Director Jay Henry led the group of four legislators, two staffers and journalists around the $41 million, state-of-the-art laboratories and offices following a legislative criminal justice subcommittee budget discussion that convened on the sprawling Taylorsville campus of the Utah Department of Public Safety.
Rep. Jim Dunnigan, examining a 10-foot-long tank of water used to replicate grooves on bullets that can identify where the firearm came from, questioned how the water could limit the bullet's trajectory to just a few feet.
So lab Director Jay Henry passed around ear plugs and a lab employee handed the Taylorsville Republican a 9 mm handgun. The legislator fired twice into the tank and later observed the full-metal-jacket bullet made its way a few feet farther than the hollow-point.
Asked if he had known he would have the opportunity to fire the gun, Dunnigan said, "No. I can say if we all would have known that, we would have had a little bit bigger representation."

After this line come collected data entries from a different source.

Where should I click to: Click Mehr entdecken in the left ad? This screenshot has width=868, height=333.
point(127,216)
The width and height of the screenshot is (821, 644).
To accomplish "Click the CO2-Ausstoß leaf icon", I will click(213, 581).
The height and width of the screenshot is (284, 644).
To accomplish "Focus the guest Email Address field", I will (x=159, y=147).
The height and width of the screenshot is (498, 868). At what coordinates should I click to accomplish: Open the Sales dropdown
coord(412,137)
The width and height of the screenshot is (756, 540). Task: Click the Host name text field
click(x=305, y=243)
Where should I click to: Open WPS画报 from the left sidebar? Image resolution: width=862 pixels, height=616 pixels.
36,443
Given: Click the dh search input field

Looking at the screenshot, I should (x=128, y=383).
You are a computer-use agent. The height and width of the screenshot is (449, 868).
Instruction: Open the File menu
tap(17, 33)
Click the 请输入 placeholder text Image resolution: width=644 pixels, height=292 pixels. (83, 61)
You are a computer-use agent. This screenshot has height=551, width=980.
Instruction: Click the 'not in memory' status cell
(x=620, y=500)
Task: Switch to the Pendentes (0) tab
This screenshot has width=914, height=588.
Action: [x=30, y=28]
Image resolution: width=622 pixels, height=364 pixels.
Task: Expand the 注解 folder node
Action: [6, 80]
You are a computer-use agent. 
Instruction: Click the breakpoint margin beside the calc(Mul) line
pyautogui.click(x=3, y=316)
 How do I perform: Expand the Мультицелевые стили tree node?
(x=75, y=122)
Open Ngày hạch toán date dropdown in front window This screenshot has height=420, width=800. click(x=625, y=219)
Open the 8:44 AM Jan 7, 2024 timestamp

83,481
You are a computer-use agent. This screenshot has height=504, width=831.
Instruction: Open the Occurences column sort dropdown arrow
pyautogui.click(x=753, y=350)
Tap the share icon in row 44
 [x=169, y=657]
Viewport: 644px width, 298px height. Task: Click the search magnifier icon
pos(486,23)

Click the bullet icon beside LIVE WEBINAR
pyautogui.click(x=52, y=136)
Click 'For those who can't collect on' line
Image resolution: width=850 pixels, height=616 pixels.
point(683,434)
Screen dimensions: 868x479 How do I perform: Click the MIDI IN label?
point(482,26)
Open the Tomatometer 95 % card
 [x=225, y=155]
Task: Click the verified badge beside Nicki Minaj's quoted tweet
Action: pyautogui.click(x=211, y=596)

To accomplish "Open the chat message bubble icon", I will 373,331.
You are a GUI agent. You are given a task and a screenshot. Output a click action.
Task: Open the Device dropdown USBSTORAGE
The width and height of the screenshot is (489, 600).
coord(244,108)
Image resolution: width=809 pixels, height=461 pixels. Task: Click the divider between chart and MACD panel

Most of 13 committee members left before the lookaround that lasted about an hour, but Henry led those who stayed through a room lined with pipes, pictures of ecstasy pills, meth and other drugs, and up to a marijuana plant. His experts need to testify in court and understand how the drugs are made or processed in different stages, he explained.
The lawmakers took turns sniffing the plant's leaves, with some saying it smelled like mint.
"Smells like catnip to me," said Rep. Bruce Cutler, a Republican from Murray.
Cutler and his colleagues peered in on an expansive sexual assault forensic lab equipped with new machines that are helping analyze DNA of 2,000 rape kits waiting to be tested.Comment on this story
Rep. Angela Romero, the Salt Lake City Democrat whose successful 2017 bill mandated the testing, said the speedy processing would help lab staffers turn their attention to other crimes.
Another computer system at the lab matches bullets and casings from crime scenes with evidence from Utah, California and Nevada. Of the 90 cases Henry's employees have submitted into the system since August, 16 have had connection to earlier cases — including to a homicide, Henry said.
"It's a way for us to electronically tie the shootings together," Henry said. "They get actionable intelligence fast."